JK: I don't know if other Philly rowers would agree, but I really think the Schuylkill is sort of like Philly itself: tough, gritty, and beautiful. And of course having access to this haven for water, birds, and sky in an urban environment is really great, too. It's not the Hosmer - the Schuylkill Expressway is still roaring alongside you for at least part of the way. And the conditions are rougher, with wind and current. But there are still egrets, hawks and herons along with the floating detritus of urban floods- washing machines with cormorants perched on top, drying their wings as they ride downriver; giant rusting industrial tanks; escaping criminals trying to swim for it. But it's okay to have all this going on around you - it helps me appreciate exactly where I am. I sit in my boat watching the moon rise over the Philly skyline, see all the buses, planes and automobiles, and here I am in a quiet little oasis, surrounded by water.

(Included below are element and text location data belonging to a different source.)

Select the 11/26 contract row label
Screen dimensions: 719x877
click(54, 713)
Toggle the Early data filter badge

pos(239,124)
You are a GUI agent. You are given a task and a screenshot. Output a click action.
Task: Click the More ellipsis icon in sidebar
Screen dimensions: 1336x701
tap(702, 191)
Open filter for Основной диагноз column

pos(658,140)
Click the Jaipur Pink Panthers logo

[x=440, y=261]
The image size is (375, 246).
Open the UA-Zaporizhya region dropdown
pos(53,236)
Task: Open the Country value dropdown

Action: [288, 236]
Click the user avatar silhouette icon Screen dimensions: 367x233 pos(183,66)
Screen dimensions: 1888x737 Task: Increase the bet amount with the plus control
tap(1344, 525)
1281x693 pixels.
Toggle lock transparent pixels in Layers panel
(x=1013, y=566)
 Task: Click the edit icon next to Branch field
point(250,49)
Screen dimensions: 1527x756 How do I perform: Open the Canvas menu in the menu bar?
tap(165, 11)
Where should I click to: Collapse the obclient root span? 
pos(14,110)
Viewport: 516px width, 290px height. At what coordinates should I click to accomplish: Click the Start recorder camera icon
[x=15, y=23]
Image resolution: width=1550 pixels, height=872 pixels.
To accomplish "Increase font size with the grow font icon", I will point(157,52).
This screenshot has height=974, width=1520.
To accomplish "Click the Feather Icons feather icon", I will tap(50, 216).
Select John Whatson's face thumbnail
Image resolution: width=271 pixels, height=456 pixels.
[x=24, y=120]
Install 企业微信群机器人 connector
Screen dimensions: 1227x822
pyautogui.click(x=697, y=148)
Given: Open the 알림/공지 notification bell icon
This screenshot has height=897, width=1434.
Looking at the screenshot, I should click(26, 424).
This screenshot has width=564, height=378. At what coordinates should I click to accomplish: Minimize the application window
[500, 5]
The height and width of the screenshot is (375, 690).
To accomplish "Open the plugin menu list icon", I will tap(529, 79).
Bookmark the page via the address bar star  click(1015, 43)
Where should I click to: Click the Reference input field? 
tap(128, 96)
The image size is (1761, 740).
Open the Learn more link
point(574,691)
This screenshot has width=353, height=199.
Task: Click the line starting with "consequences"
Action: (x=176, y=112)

CSC: Does work encroach on sculling for you, or vice-versa? Do you get fewer billable hours in your practice when the weather is fair and warm?
JK: No, but I work through a lot of very late evenings, which can make getting up early pretty tough. If I have a rowing partner shivering on the dock, pre-dawn, waiting for me, I'm still going to get myself there! When I was on the national team, especially as we'd ramp up for Worlds, it was much, much harder to fit in all the long workouts on top of a more-than-full workday. My colleagues were very understanding and have always allowed me a lot of flexibility.

CSC: You've had some pretty impressive races here at the Head of the Hosmer in the past few years. Care to share any stories or secrets?
JK: Actually I didn't win last year: Bonnie from Nova Scotia did! She's a powerhouse- I was second. The year before, it was reversed. Anyway, as for secrets, I think setting yourself up to avoid traffic in the Narrows might be the key. The first time I did the race, I was trying not to shoot all my energy before the Narrows and wound up in a clump of rowers there. Looking back at it, I felt as though I should have done a better job assessing who was where, before I approached the Narrows. I think sometimes it's okay to spend a little more energy early on, to ensure that you don't find yourself in a traffic jam there.